SQLite

View Ticket
Login
Ticket Hash: f617ea3125e9ca959b8f980043a22670ede0ae97
Title: Incorrect ORDER BY with colliding input and output column names
Status: Fixed Type: Code_Defect
Severity: Severe Priority: Immediate
Subsystem: Unknown Resolution: Fixed
Last Modified: 2013-08-15 22:42:19
Version Found In: 3.7.17
User Comments:
drh added on 2013-08-14 20:24:32: (text/x-fossil-wiki)
Consider the following SQL:

<blockquote><verbatim>
CREATE TABLE t1(m CHAR(2));
INSERT INTO t1 VALUES('az');
INSERT INTO t1 VALUES('by');
INSERT INTO t1 VALUES('cx');
SELECT '1', substr(m,2) AS m FROM t1 ORDER BY m;
SELECT '2', substr(m,2) AS m FROM t1 ORDER BY m COLLATE binary;
</verbatim></blockquote>

The identifier "m" used in the ORDER BY clauses might refer to either the
input column "t1.m" or to the second column of output.  The SQL standards
are ambiguous on which should be used.  PostgreSQL uses the output column
for unadorned identifiers, such as found in query (1) and it uses
the input column when m is part of an expression, such as query (2).
Hence, PostgreSQL answers queries (1) and (2) with rows that in opposite
orders from one another.  MS-SQL 2008 works like PosgreSQL.  Oracle appears
to use the output column name in both cases.

SQLite should be changed to agree with PostgreSQL.

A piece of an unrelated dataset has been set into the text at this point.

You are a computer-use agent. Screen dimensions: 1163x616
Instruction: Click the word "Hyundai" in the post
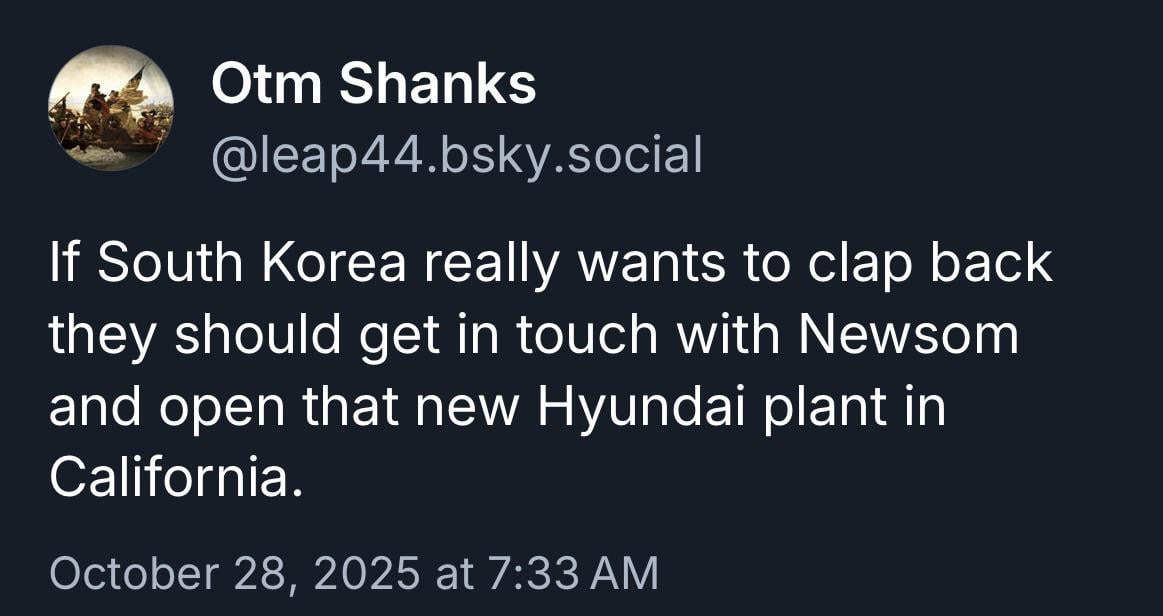pyautogui.click(x=618, y=409)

drh added on 2013-08-15 20:11:43: (text/x-fossil-wiki)
Add to the test case above:

<blockquote><pre>
SELECT '3', substr(m,2) AS m FROM t1 ORDER BY lower(m);
</pre></blockquote>

PostgreSQL binds ORDER BY terms to output columns if the term is an ordinal
or a simple identifier that matches the name of an output column.  If if the
ORDER BY term is an expression, it matches against input columns instead.
PostgreSQL considers "m COLLATE binary" to be an expression.  But for
compatibility with SQL92 and historical compatibility with older versions
of SQLite, we will break with PostgreSQL and bind ORDER BY terms of the
form "m COLLATE binary" to output columns.  However, "lower(m)" is clearly an
expression, so both PostgreSQL and SQLite will resolve the "m" variable there
to match the input column, t1.m.